What girl is there who has not made toffee and, alas! how few are there who haven't burnt it? A. Quite a few. B. Not sure how to answer your double negative question/lament.

Some 1903 topics, such as How to be Strong, are timeless, but The Observance of Sunday, would never make it into today's popular women's magazines.

Cosy Corner Chats include one on The Reading of Fiction, a topic close to your heart, dear reader. (Oops, it's catchy!) In case you wondered, Heloise Edwina Hersey declares:

The novel, like any great force, has its dangers and its victories. Its dangers lie in that emotionalism which is the menace of our age and our sex. Its promises are of greater skill, wiser tact, more ready hands and loving hearts for the world which waits in weakness and weariness for our touch. The future of the novel is immense. More and more will the novel glorify its office; and so more and more will it enlighten the mind, quicken the intuition, and deepen and broaden the sympathy.

Woman's World, a brilliant graphic novel by Graham Rawle did enlighten my mind last week—not sure about the rest. He wrote a draft novel (and what a novel!). Then he cut out words and phrases from 1960s women's magazines and reconstructed the novel using nothing but those words. This allows him to vary his style from the arch-cliche (Yes, it's femininity all the way in the new styles. A dress to delight every woman's heart) to the mad (I threw my head back and with closed eyes let the words of admiration flood over me like a family-size can of Carnation evaporated milk).
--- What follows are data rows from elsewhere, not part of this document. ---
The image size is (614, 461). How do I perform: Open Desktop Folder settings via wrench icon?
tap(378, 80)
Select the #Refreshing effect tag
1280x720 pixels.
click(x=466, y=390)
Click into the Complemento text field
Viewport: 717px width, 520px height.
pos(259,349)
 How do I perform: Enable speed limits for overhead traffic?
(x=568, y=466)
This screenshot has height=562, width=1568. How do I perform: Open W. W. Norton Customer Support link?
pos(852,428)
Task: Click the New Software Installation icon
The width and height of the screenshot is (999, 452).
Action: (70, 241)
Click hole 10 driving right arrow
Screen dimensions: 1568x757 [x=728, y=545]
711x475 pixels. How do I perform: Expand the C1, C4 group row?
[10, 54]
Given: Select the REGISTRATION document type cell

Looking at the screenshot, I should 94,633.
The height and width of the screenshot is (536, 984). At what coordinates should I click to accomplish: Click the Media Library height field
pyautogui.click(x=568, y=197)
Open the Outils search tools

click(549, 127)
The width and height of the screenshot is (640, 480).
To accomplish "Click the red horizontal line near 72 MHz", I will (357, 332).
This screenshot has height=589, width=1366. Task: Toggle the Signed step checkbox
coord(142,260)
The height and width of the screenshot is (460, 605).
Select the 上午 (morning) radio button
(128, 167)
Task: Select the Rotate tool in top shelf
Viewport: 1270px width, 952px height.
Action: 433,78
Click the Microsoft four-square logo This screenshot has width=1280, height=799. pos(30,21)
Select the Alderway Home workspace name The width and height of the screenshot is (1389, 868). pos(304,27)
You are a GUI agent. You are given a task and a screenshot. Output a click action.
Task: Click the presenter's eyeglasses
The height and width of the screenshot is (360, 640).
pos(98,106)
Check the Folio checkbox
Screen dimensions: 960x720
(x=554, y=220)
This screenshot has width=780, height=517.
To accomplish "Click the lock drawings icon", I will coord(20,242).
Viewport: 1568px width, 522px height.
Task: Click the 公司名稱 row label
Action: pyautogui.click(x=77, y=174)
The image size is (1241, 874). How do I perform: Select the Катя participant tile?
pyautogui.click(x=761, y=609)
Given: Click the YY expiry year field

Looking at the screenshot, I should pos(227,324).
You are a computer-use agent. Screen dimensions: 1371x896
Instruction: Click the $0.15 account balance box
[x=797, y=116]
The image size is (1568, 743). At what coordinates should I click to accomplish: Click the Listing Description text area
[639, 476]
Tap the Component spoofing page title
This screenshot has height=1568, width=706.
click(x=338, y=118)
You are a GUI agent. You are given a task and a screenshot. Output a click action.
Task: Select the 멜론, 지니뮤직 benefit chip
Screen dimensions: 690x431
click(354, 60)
The heroine, Norma Fontaine, has a family-size, gender-related problem. Rawle reveals it wickedly, enjoys it deliciously, and turns the presumptions of women's magazines in on themselves.

Woman's World shows how the po-faced parental pieties of the 1900s continued to the 1960s without a break. Catch yourself thinking that you and I would never tolerate that sort of rubbish? I'm going to buy a Woman's Day today. Because I doubt it.